L’ho visto cadere e ancora faccio fatica a pensare a quel vuoto.
Era una presenza alla quale ero abituata. Una presenza silenziosa, che cambiava con le stagioni ma che ritrovavo sempre, primavera dopo primavera, estate dopo estate. Gli alberi hanno questo modo particolare di accompagnarci: non chiedono attenzione, semplicemente ci sono.
Adesso non c’è più.
Ma la cosa che mi ha colpita più della caduta è stata quello che è successo subito dopo. Nel pieno della pioggia e del vento, sopra i rami spezzati, continuavano a volare decine di uccelli. Andavano avanti e indietro, disorientati. Sembravano cercare qualcosa che non trovavano più.
La loro casa.
È questa l’immagine che non riesco a togliermi dalla testa.
Ho pensato a quel faggio cresciuto per anni in silenzio, diventato grande senza che quasi ce ne accorgessimo. Ha dato ombra, riparo, ossigeno. Ha fatto parte della vita di tanti esseri viventi e, per me, anche di quella quotidiana, semplicemente affacciandomi alla finestra.
Ora resta un tronco a terra e resta quel vuoto che prima non c’era.

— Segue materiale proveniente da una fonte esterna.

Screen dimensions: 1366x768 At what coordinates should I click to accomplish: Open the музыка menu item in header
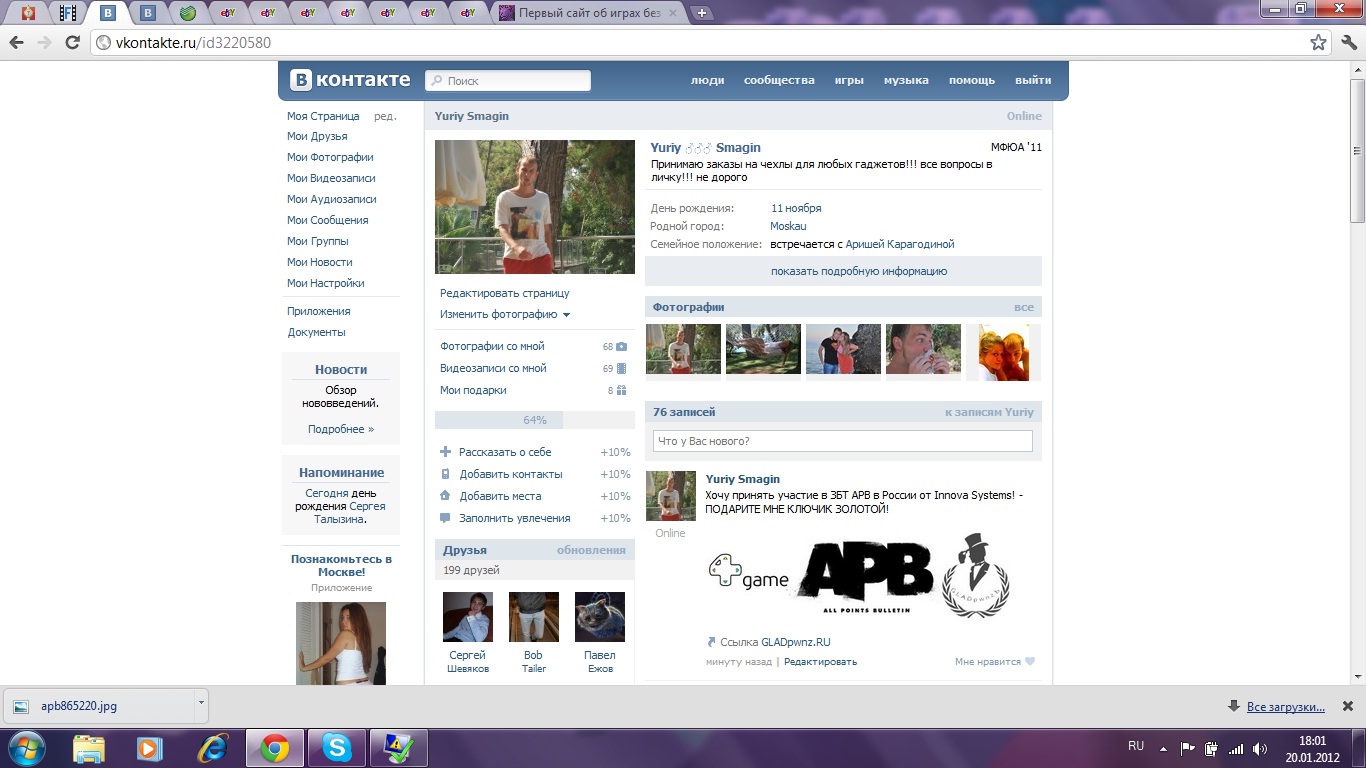[906, 80]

Forse tra qualche tempo mi abituerò a non vederlo. Il tempo rende più sfumati anche i ricordi. Ma credo che, ogni volta che guarderò fuori dalla finestra, continuerò per un po’ a cercarlo.
E forse penserò a quegli uccelli che, quella sera, continuavano a volare intorno a ciò che fino a poche ore prima era la loro casa.